Find the line containing "Click the VEREINE & BANDs category name", then print it and each following line through the end of the records, exactly and with nothing added; leave out any pictures.

◆ **RECORDS**:
*** Begin section ***
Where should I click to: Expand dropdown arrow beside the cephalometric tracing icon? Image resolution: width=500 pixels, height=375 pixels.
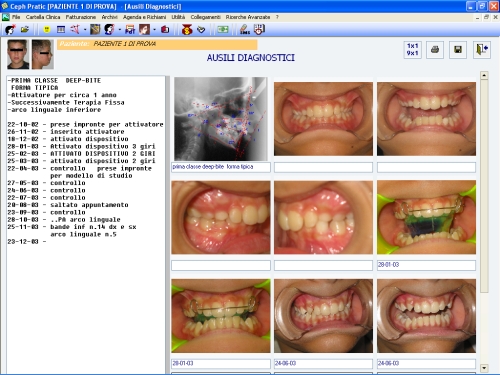pyautogui.click(x=85, y=30)
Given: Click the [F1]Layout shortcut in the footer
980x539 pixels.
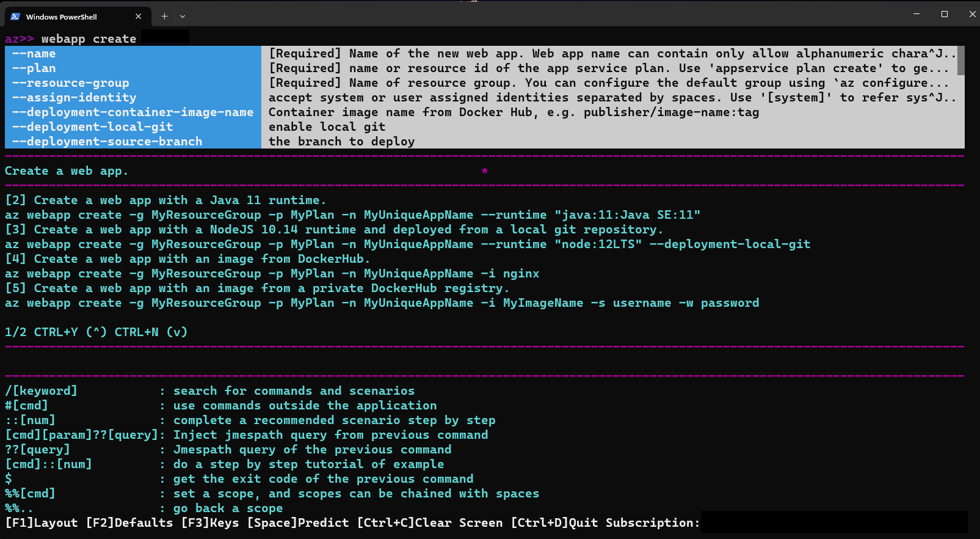Looking at the screenshot, I should pos(42,523).
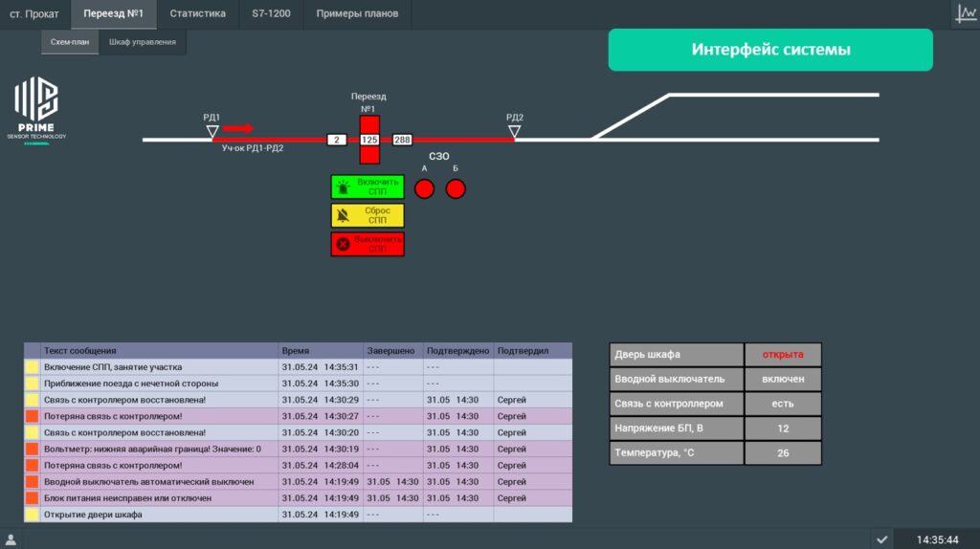Click the orange severity marker of Вольтметр alarm

click(32, 449)
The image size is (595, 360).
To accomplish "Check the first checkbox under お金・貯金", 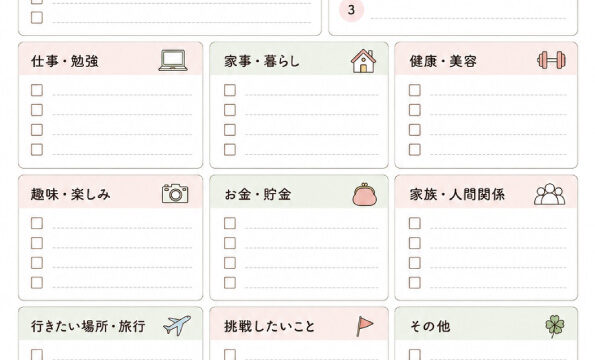I will point(230,223).
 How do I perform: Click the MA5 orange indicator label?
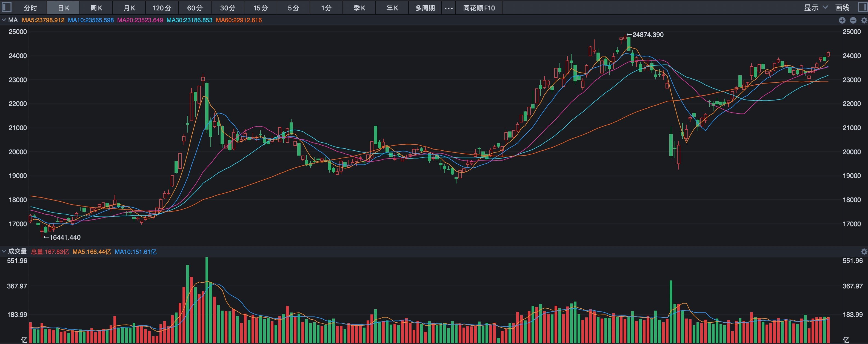tap(43, 20)
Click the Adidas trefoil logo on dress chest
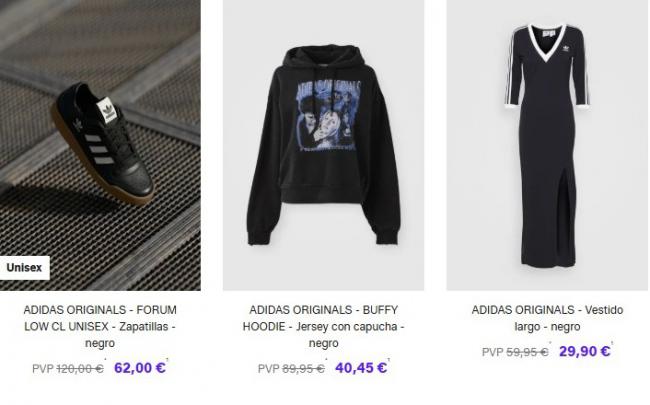 (564, 49)
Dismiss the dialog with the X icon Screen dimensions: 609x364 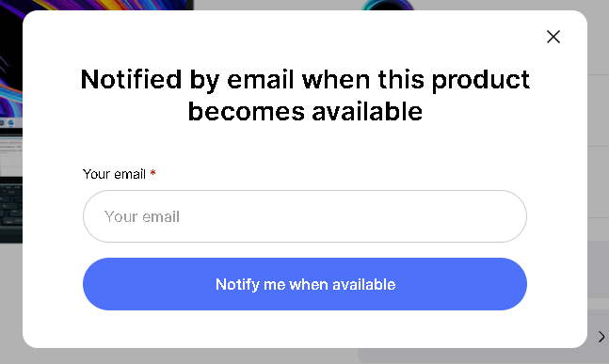(x=553, y=37)
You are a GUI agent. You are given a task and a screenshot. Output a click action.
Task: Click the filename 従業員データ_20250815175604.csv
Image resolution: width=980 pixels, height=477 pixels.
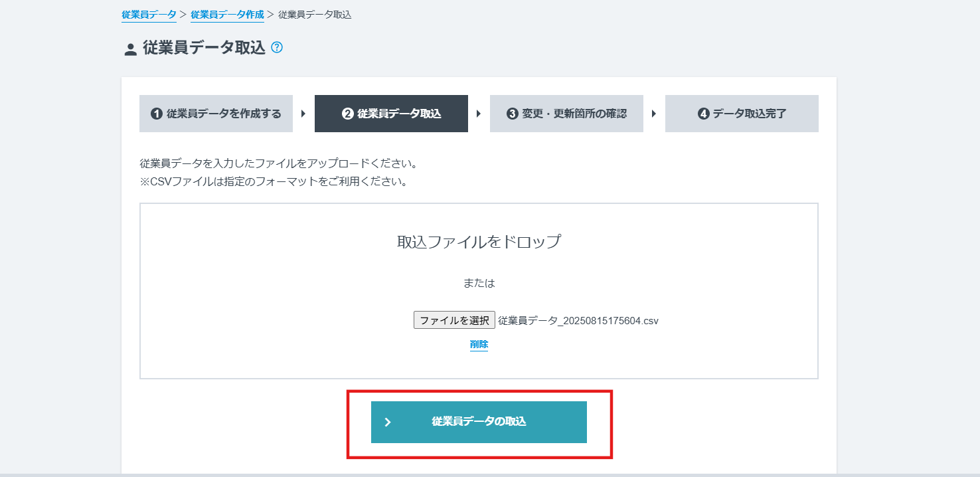tap(578, 320)
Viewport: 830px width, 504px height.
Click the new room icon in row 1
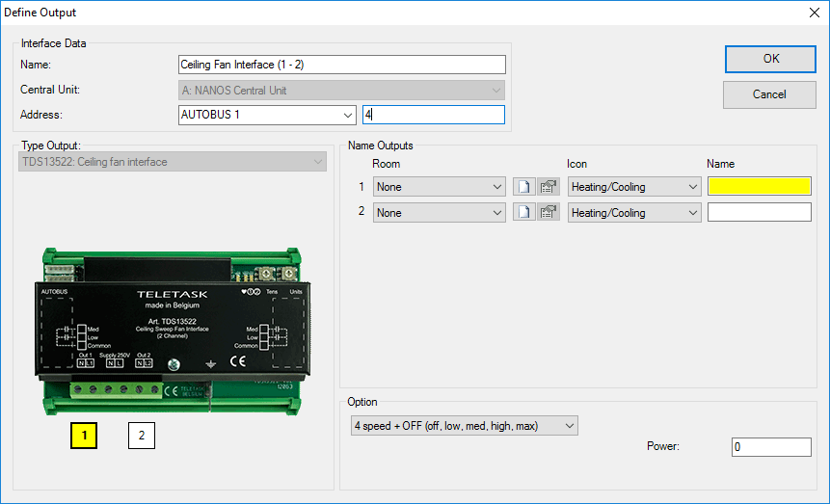pyautogui.click(x=523, y=187)
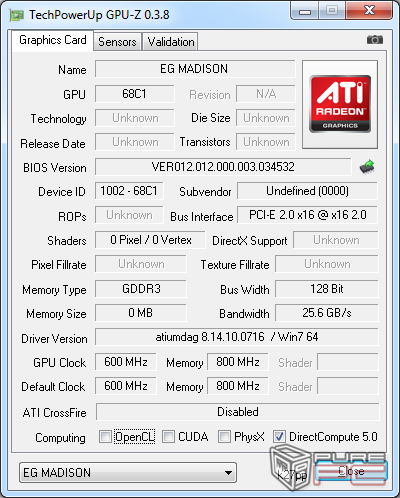This screenshot has height=498, width=400.
Task: Open the Validation tab
Action: pos(171,42)
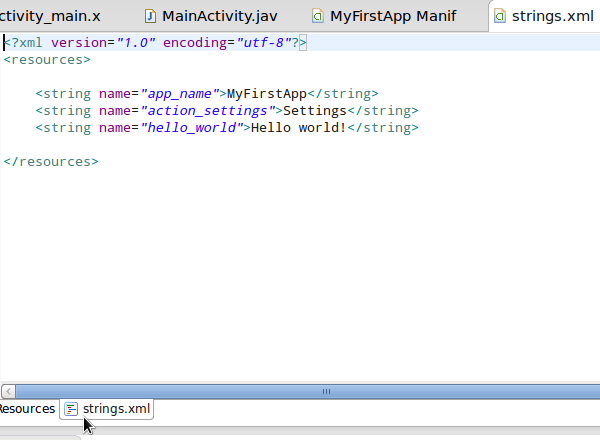Click the MyFirstApp text inside app_name string
600x440 pixels.
coord(266,94)
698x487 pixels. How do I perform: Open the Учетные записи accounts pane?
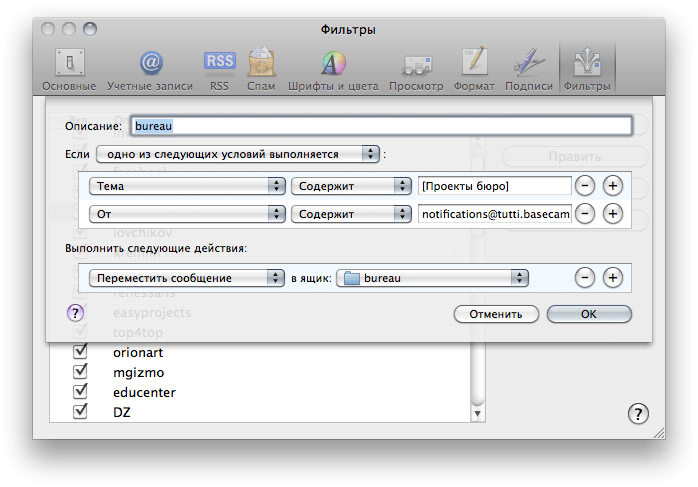point(150,69)
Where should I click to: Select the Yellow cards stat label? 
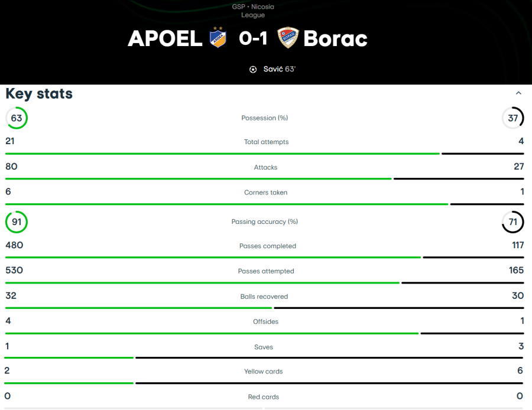coord(264,372)
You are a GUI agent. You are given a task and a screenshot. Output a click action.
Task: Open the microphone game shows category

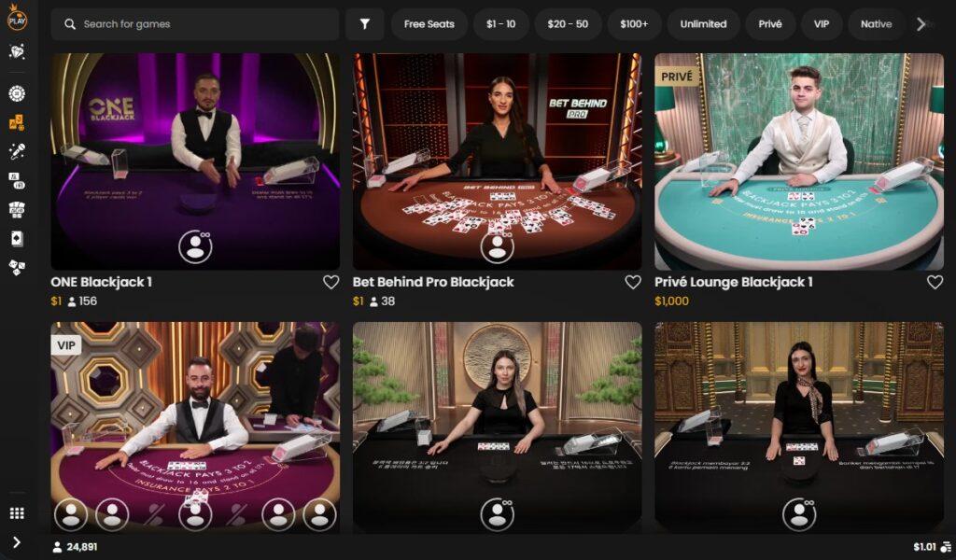[17, 151]
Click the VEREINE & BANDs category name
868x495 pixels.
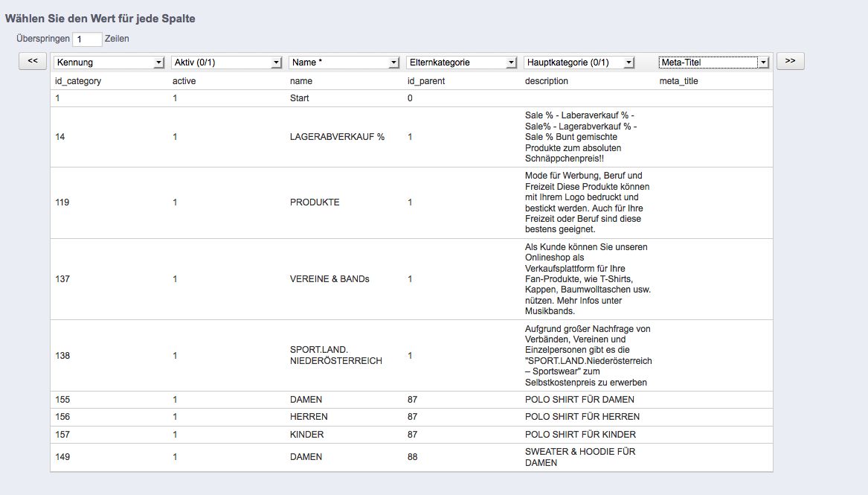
*** End section ***
◆ **FINISHED TASK**:
Click the VEREINE & BANDs category name
868x495 pixels.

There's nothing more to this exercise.